Anthony Parker’s adoptive grandmother, Anita Smith, holds a collage of photographs of Parker through the years. Parker, 16, was beaten to death by fellow One Way Farm group home resident Lance Tiernan on Dec. 19. / Sheila McLaughlin/The Enquirer
Sheila McLaughlin reports:
How can you kill someone and get only 54 days in jail?
A rarely used Ohio law for violent juvenile offenders makes that possible for 18-year-old Lance Tiernan.
Tiernan could even be out of jail before he finds out his final sentence for killing fellow resident Anthony Parker at the One Way Farm teen group home last December. He was a student at Mason High School before being arrested.
A Butler County Common Pleas Judge set Tiernan’s release date as Oct. 13.
His lawyer, prosecutors and Judge Patricia Oney will pow-wow Oct. 8 to decide if that date sticks or if Tiernan can be freed on a recognizance bond until at least Oct. 22. That’s when a juvenile judge has scheduled a hearing to determine whether Tiernan will be subject to sentencing as a juvenile or face an adult sentence and conviction that will follow him for the rest of his life.
It’s yet another chapter in an already-complicated case involving Ohio’s Serious Youthful Offender law.
The case that keeps ping-ponging between courts has Parker’s relatives wondering how it will ever end.
Either way, justice won’t be served, said Parker’s adoptive grandmother Anita Smith of West Chester Township. Either way, it won’t bring her grandson back.

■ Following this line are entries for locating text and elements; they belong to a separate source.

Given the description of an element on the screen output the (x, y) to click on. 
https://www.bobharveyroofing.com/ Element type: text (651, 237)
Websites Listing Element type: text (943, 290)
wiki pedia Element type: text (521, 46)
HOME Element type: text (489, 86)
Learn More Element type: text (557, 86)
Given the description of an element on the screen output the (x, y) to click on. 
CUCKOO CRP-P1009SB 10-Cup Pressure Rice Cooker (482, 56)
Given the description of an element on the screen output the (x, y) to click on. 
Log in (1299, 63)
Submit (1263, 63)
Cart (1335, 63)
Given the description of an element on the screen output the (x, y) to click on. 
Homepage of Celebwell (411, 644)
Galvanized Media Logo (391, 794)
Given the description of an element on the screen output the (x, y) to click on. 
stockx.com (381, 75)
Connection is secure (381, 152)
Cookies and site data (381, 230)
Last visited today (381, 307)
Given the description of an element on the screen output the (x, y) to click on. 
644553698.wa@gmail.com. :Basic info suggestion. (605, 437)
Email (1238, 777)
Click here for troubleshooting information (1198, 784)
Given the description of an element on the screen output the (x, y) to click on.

Is five years of probation enough?
“No, but nothing would be,” Smith said.
Tiernan was 17 when he slapped 16-year-old Parker, picked him up and threw him headfirst on the floor on Dec. 19 at the Fairfield Township group home. Parker died nine days later, when Smith gave doctors permission to remove her grandson from life support.
Because of the ferocity of the attack, prosecutors asked that Tiernan be tried as an adult on a murder charge and a juvenile judge automatically sent the case to Butler County Common Pleas Court after determining there was sufficient evidence of the crime.
If convicted of murder as an adult, Tiernan faced life in prison.
At trial Tiernan testified that he never meant to kill Parker. A jury however convicted Tiernan of a lower-level felony of involuntary manslaughter, triggering a confusing legal process.
Under Ohio’s Serious Youthful Offender law, a juvenile judge would have had discretion whether to send Tiernan’s case to adult court had he initially been charged with the less serious offense of involuntary manslaughter.
Had that happened, the juvenile judge would have been required to hold an “amenability” hearing and review psychological evaluations and other information about Tiernan to decide whether the case could stay in juvenile court, whether Tiernan could learn his lesson through the juvenile justice system.
But prosecutors went after Tiernan for the more serious charge of murder, an offense that doesn’t warrant an amenability hearing before being sent to adult court.
So now, Tiernan is looking at a possible blended sentence – one that combines a juvenile disposition with an adult sentence.
The adult court judge, Patricia Oney sentenced Tiernan to 54 days in jail and five years of probation. Oney “stayed” the adult sentence, meaning Tiernan wouldn’t start serving the 54 days until Juvenile Judge Ronald Craft decides to sentence him or send the case back to Oney to enforce the adult sentence.
Since then, prosecutors have filed a motion asking Craft to wash his hands of the case. They want the adult sentence to stick.
Tiernan heads to juvenile court for an amenability hearing on Oct. 22.
If Tiernan catches a juvenile sentence and completes it to Craft’s satisfaction, he’s done. If he messes up, the case bumps up to Oney and her sentence would be imposed. Should he violate Oney’s probation, she said she would send him to prison for up to three years.
Defense attorney Charles M. Rittgers is fighting to keep the case in juvenile court because it gives Tiernan a better chance for a future.
“With that, comes a lot of benefits. (The conviction record) doesn’t follow you into adulthood,” Rittgers said.
Unlike an adult manslaughter conviction, Tiernan could ask to have his juvenile record expunged or sealed.
As for asking Oney to set Tiernan free on a recognizance bond, or promise to return to future hearings, Rittgers said Tiernan would have been out of jail altogether on Oct. 13 if Oney’s adult sentence was put into play.
That was the day she had set for Tiernan to be released from jail before she “stayed” the sentence pending the juvenile court hearing, he said.